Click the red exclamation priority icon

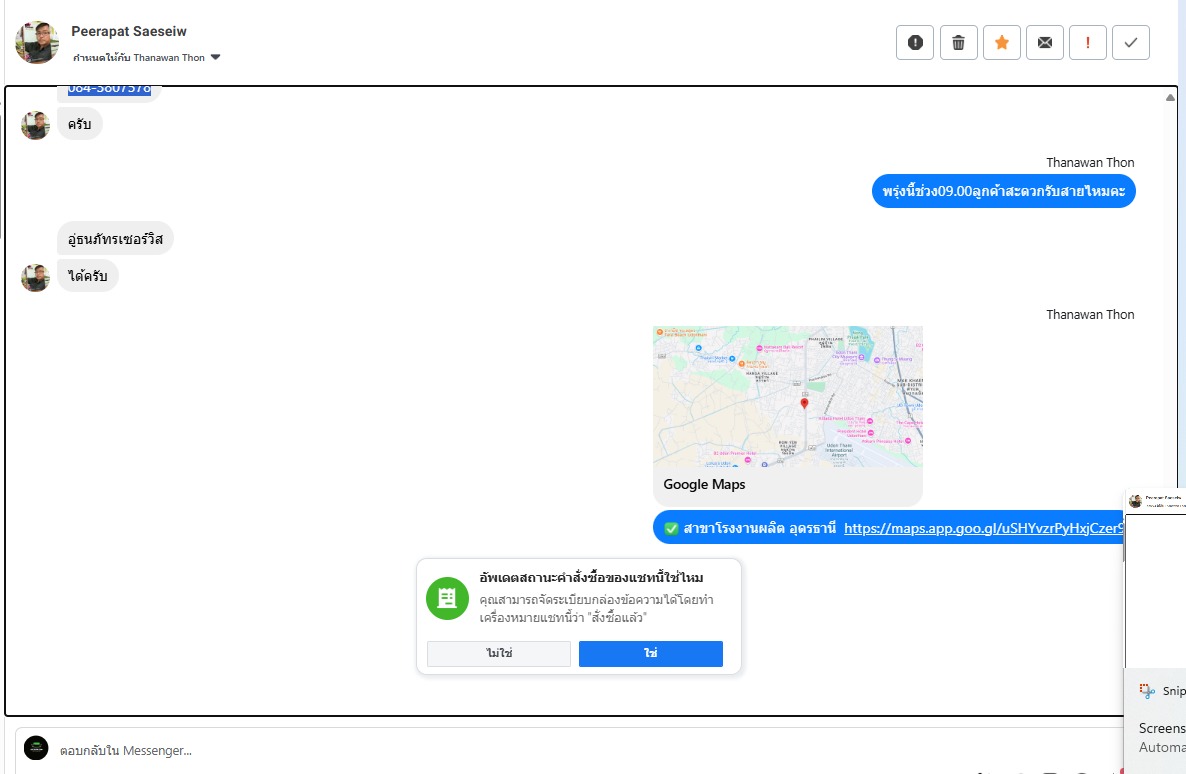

==

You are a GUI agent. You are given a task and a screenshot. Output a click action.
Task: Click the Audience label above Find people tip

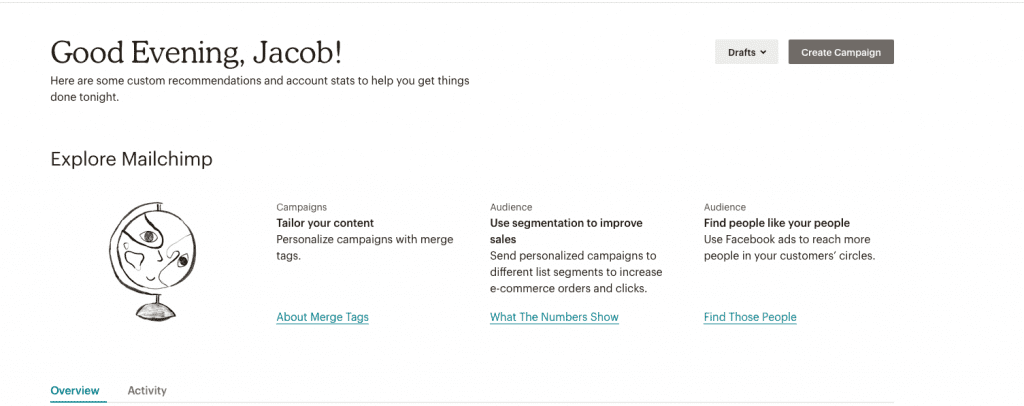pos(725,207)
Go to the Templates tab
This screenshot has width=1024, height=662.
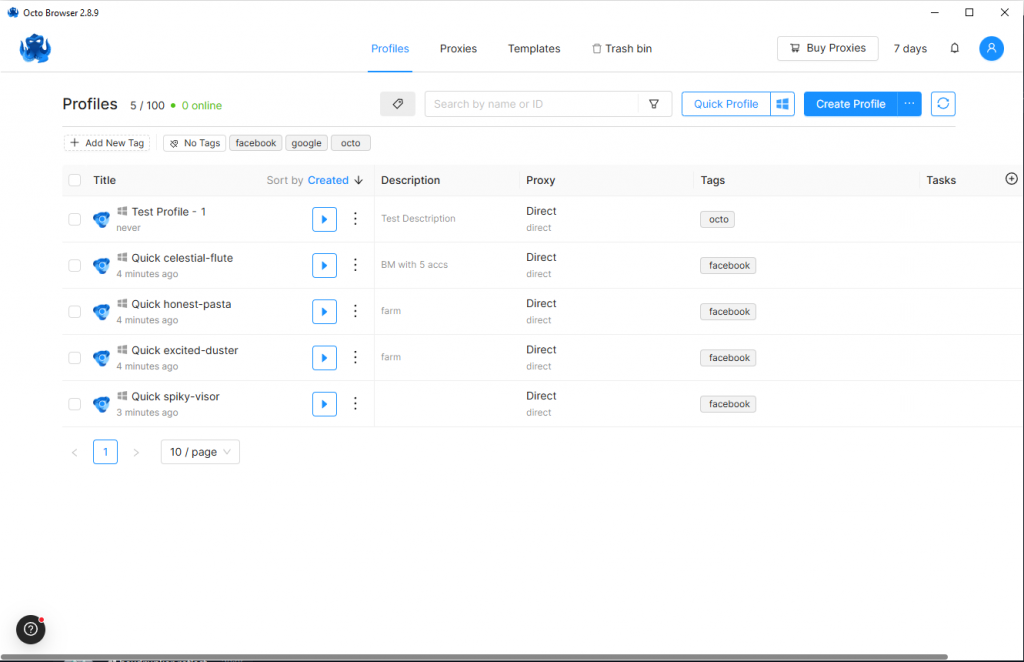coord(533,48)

PROBLEM STATEMENT >>
Transcribe the records from the line containing "You are a GUI" through the line containing "coord(533,48)", both included, and omit the pictures.

THE SOLUTION >>
You are a GUI agent. You are given a task and a screenshot. Output a click action.
Task: Click the Audience label above Find people tip

pos(725,207)
Go to the Templates tab
This screenshot has width=1024, height=662.
coord(533,48)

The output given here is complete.